Nun unterscheidet sich der Transport von Strom allerdings in einem wesentlichen Punkt vom Datentransfer: Ein gewisser Anteil geht immer verloren, weil die Elektronen selbst in gut leitenden Materialien wie Kupfer immer wieder auf Atomkerne stoßen und dabei einen Teil ihrer Energie verlieren, man spricht vom elektrischen Widerstand. Die Verluste sind spannungsabhängig, bei den 400000 Volt, die im europäischen Höchstspannungsnetz herrschen, verliert man auf 100 Kilometer etwa ein Prozent. Das ist nicht tragisch, wenn der Strom aus dem Kraftwerk des Nachbarortes kommt. Da aber hier auch das Zinseszinsphänomen zuschlägt, ist es nicht wirtschaftlich, mit solchen Netzen Solarstrom aus der Sahara nach Südschweden zu senden, es bliebe wenig übrig. Daher setzt man zunehmendauf Hochspannungs-Gleichstromübertragung (HGÜ), deren Verluste nur etwa drei Prozent auf 1000 Kilometer betragen.
HGÜ-Leitungen sind technisch nichts völlig Neues, die erste ging bereits in den 50er-Jahren in Betrieb. Aber der höhere technische Aufwand, vor allem für die Umwandlung des im Kraftwerk erzeugten Wechselstroms und die abermalige Wandlung vor der Einspeisung in das regionale Netz, hat in der Vergangenheit dazu geführt, dass nur sehr wenige Leitungen in HGÜ-Technik ausgeführt wurden. Momentan gibt es, neben wenigen ausgeführten Seekabeln, einzelne Projekte, beispielsweise, um das deutsche Netz mit norwegischen Stauseen zu verbinden. Aber wirklich visionär wäre ein Supernetz, das nordeuropäische Wasserkraft, Windparks in Nord- und Ostsee und solarthermische Kraftwerke in Südeuropa und Nordafrika miteinander verbindet.

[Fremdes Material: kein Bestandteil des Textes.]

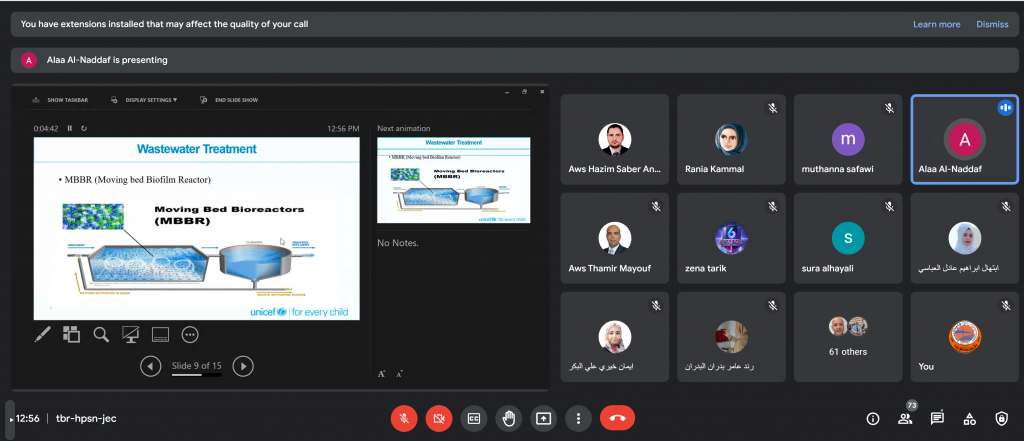Image resolution: width=1024 pixels, height=441 pixels.
Task: Toggle closed captions button
Action: (473, 418)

Die Vision ist nicht abgehoben. Michael Weinhold, Cheftechniker bei Siemens, bestätigt: Die Technik ist vorhanden. Der deutsche Elektrokonzern hat in China bereits eine mehr als 1400 Kilometer lange HGÜ-Leitung einschließlich der zugehörigen Konverterstationen gebaut. Aber derzeit hat der europäische Energiekommissar Günter Oettinger andere Prioritäten. Denn ein wirklich europäischer Energiemarkt existiert noch nicht. Schlichtweg weil die Kuppelstellen, mit denen die Mitgliedsstaaten der EU ihre Netze verbinden wollen, viel zu wenig Durchleitungskapazität haben. Man muss sich das so vorstellen wie zu den Zeiten, als an allen Staatsgrenzen noch Passkontrollen durchgeführt wurden: Auch wenn die Autobahnen vor und hinter der Grenze schnelles Reisen ermöglichen, so steht man, zumindest in der Hauptreisezeit, doch an der Grenze im Stau. Abgesehen davon, dass mindestens 30 weitere Kuppelstellen gebaut werden müssten. Ein vollkommen grenzenloser europäischer Energiemarkt würde, wie jeder Abbau von Handelsbarrieren, zu niedrigeren Preisen führen und damit nicht nur die Verbraucher freuen, sondern deutschen Politiker zusätzliche Kopfschmerzen bereiten. Denn der Abstand zwischen teurem, national erzeugten subventioniertem Ökostrom und dem Marktpreis stiege.
KILOMETERZÄHLER
Auch innerhalb Deutschlands kümmert man sich zunächst um den Ausbau des bestehenden Höchstspannungsnetzes. In welchem Umfang die nach Veröffentlichung der Netzstudie II der DeutschenEnergieagentur dena immer wieder durch die Medien geisternden 3600 Kilometer Hochspannungsleitungen tatsächlich gebaut werden müssen, hängt von vielen Faktoren ab. Eine genauere Lektüre der Studie ergibt folgendes Bild:
Die dena unterstellt, dass die in der ersten Netzstudie, 2005 veröffentlicht, geforderten 850 Kilometer bis 2015 gebaut wurden. Bislang ist davon nur ein kleiner Teil realisiert, macht also deutlich mehr als 4000 Kilometer neue Freilandleitungen.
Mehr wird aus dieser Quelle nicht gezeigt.